Action item: Using the listing below, print exactly everything from the line with "Gulftown (34, 515)" down to the line with "Pixel Exit (183, 2571)", both included, and nothing more.

-------------------------

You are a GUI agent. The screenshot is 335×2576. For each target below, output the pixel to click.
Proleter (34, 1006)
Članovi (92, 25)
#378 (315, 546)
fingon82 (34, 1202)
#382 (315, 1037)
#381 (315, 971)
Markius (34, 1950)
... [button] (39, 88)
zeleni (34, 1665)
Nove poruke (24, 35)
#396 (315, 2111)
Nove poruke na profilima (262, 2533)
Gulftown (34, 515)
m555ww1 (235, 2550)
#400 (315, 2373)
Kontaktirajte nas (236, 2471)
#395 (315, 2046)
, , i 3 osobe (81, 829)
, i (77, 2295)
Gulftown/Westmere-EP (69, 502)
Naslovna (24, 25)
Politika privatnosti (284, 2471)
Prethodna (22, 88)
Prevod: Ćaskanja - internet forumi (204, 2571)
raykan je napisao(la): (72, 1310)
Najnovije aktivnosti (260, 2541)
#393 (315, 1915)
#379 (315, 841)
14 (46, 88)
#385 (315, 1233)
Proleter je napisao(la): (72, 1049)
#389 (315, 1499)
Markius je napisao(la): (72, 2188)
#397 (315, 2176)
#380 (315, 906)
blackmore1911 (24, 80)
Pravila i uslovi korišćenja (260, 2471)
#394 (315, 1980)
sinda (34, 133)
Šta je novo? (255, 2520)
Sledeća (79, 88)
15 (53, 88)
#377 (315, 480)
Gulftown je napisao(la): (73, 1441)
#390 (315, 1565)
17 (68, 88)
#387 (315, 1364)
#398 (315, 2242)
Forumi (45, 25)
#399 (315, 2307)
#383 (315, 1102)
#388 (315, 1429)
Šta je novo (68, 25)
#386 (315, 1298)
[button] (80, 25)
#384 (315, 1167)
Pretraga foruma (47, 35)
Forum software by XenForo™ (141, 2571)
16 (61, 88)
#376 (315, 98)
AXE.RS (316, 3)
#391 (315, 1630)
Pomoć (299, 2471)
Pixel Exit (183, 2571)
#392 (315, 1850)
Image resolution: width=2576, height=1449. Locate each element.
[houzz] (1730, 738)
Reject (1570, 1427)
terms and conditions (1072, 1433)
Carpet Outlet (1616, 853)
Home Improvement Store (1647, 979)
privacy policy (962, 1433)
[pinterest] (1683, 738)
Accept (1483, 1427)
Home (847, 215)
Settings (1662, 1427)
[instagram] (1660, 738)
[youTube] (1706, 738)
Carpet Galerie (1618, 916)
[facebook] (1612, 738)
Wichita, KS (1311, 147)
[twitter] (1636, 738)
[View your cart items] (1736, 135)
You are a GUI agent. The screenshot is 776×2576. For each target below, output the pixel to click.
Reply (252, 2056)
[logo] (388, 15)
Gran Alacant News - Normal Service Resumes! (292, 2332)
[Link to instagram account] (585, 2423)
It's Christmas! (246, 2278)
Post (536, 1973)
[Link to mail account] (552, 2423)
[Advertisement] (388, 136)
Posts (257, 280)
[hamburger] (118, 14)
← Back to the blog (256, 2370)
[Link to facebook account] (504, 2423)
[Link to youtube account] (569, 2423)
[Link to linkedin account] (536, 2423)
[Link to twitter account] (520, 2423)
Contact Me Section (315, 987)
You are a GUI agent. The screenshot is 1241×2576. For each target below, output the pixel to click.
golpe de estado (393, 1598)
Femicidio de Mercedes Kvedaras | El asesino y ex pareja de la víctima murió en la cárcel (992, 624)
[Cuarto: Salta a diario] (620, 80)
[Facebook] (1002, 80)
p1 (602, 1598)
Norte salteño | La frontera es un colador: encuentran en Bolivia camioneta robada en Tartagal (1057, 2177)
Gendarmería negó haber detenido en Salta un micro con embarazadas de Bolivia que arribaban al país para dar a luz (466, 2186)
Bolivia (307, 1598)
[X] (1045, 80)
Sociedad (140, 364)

-------------------------

Solution to this task:
Gulftown (34, 515)
m555ww1 (235, 2550)
#400 (315, 2373)
Kontaktirajte nas (236, 2471)
#395 (315, 2046)
, , i 3 osobe (81, 829)
, i (77, 2295)
Gulftown/Westmere-EP (69, 502)
Naslovna (24, 25)
Politika privatnosti (284, 2471)
Prethodna (22, 88)
Prevod: Ćaskanja - internet forumi (204, 2571)
raykan je napisao(la): (72, 1310)
Najnovije aktivnosti (260, 2541)
#393 (315, 1915)
#379 (315, 841)
14 (46, 88)
#385 (315, 1233)
Proleter je napisao(la): (72, 1049)
#389 (315, 1499)
Markius je napisao(la): (72, 2188)
#397 (315, 2176)
#380 (315, 906)
blackmore1911 (24, 80)
Pravila i uslovi korišćenja (260, 2471)
#394 (315, 1980)
sinda (34, 133)
Šta je novo? (255, 2520)
Sledeća (79, 88)
15 (53, 88)
#377 (315, 480)
Gulftown je napisao(la): (73, 1441)
#390 (315, 1565)
17 (68, 88)
#387 (315, 1364)
#398 (315, 2242)
Forumi (45, 25)
#399 (315, 2307)
#383 (315, 1102)
#388 (315, 1429)
Šta je novo (68, 25)
#386 (315, 1298)
[button] (80, 25)
#384 (315, 1167)
Pretraga foruma (47, 35)
Forum software by XenForo™ (141, 2571)
16 (61, 88)
#376 (315, 98)
AXE.RS (316, 3)
#391 (315, 1630)
Pomoć (299, 2471)
Pixel Exit (183, 2571)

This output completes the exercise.